Nodding to a blue plaque at the top of Poland Street commemorating the poet Percy Bysshe Shelley, we reach our next destination, the John Snow pub in the heart of Soho. Sadly, a refreshing pint is not yet on offer. Located on Broadwick Street (formerly Broad Street), the pub is named in honour of the great physician, regarded as one of the inventors of modern epidemiology.
In 1854 Snow investigated the causes of “the most terrible outbreak of cholera” ever seen in Britain in which 616 people died. Many of the victims were taken to the nearby Middlesex Hospital, where Florence Nightingale helped treat them before heading off to perform further heroics in Crimea. As the “ministering angel” of nursing, Nightingale has her own blue plaque in South Street in Mayfair.
By tracing the locations of all the deaths in Soho, Snow deduced that a contaminated water pump on Broad Street was the likely source of the infection, rather than bad air (or miasma) as was commonly supposed. He persuaded the parish authorities to disable the pump by removing the handle. The pump still stands today as a monument to the power of data and deductive reasoning in treating disease, a lesson for our times.
We head west and cross Carnaby Street, stopping by the Shakespeare’s Head, which contains a bust of the great bard high on the wall. We read the sign telling the pub’s history. It recounts how a German bomb exploded nearby during the second world war demolishing the playwright’s right hand. Looking up, we see that Shakespeare remains handless, a detail I’d never noticed before.
Our next destination is Cato Street, close to Edgware Road, where 200 years ago a conspiracy to assassinate the British cabinet was foiled. Outraged by the Peterloo massacre of 1819, when cavalry charged a crowd of 60,000 people demanding parliamentary reform, the plotters planned to behead the prime minister Lord Liverpool and his ministers who were thought to be dining nearby.
But the plot was betrayed by an informer and the Bow Street Runners stormed the building. Five of the plotters were publicly hanged outside Newgate Prison and their decapitated heads were displayed in a “most awful exhibition.” “Albion is still in chains of slavery. I quit it without regret,” said the ringleader Arthur Thistlewood in his final speech.
Passing a plaque to the poet TS Eliot on Homer Row, we cross the Marylebone Road entering a leafy Dorset Square, where a green shed on the eastern side speaks of more peaceful pursuits than in Cato Street. Two plaques record that this was the site where Thomas Lord established his original cricket ground in 1787, the same year as the Marylebone Cricket Club was formed. It was only in 1814 that Lord’s relocated to its present location on top of a former duck pond in St John’s Wood.
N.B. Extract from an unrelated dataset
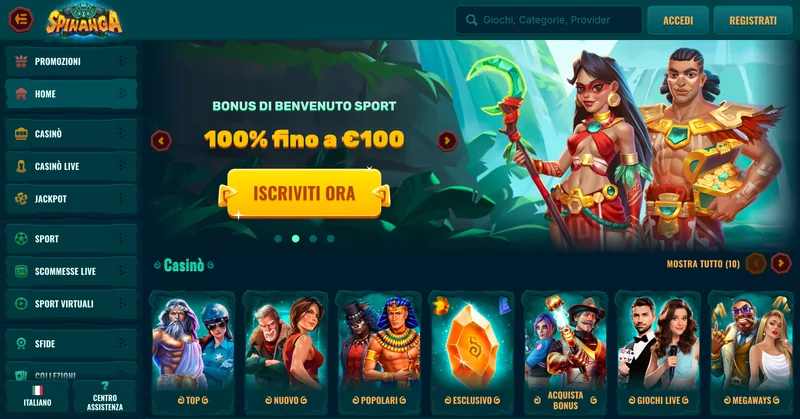Open the Sfide menu item
The height and width of the screenshot is (419, 800).
[x=71, y=343]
My eye is caught by a red poppy wreath hanging outside the London headquarters of the Alliance Française across the road. On closer inspection, a plaque describes how the building served as an outpost of the Special Operations Executive during the second world war. In this building, secret agents were trained for dangerous missions in occupied France.
It has turned into a glorious summer evening and thoughts of war seem far away. But thanks to the pandemic, I have belatedly discovered one of the joys of French culture no doubt promoted by the Alliance Française: the art of being a flâneur.